* start The input *

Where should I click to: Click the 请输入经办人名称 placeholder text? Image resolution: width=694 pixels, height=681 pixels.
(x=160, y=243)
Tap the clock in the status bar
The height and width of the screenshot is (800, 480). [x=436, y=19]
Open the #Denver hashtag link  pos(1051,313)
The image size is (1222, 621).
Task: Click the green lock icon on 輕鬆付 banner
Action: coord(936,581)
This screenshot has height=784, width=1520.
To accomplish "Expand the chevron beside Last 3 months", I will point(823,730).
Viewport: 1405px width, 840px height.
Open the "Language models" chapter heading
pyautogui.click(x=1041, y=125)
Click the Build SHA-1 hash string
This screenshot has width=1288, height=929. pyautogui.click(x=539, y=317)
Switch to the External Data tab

* end The input *

- [Given instruction]: Copy every line of the material above word for word, with the same spelling, punctuation, numbers and line order.

- [Answer for the task]:
Where should I click to: Click the 请输入经办人名称 placeholder text? Image resolution: width=694 pixels, height=681 pixels.
(x=160, y=243)
Tap the clock in the status bar
The height and width of the screenshot is (800, 480). [x=436, y=19]
Open the #Denver hashtag link  pos(1051,313)
The image size is (1222, 621).
Task: Click the green lock icon on 輕鬆付 banner
Action: coord(936,581)
This screenshot has height=784, width=1520.
To accomplish "Expand the chevron beside Last 3 months", I will point(823,730).
Viewport: 1405px width, 840px height.
Open the "Language models" chapter heading
pyautogui.click(x=1041, y=125)
Click the Build SHA-1 hash string
This screenshot has width=1288, height=929. pyautogui.click(x=539, y=317)
Switch to the External Data tab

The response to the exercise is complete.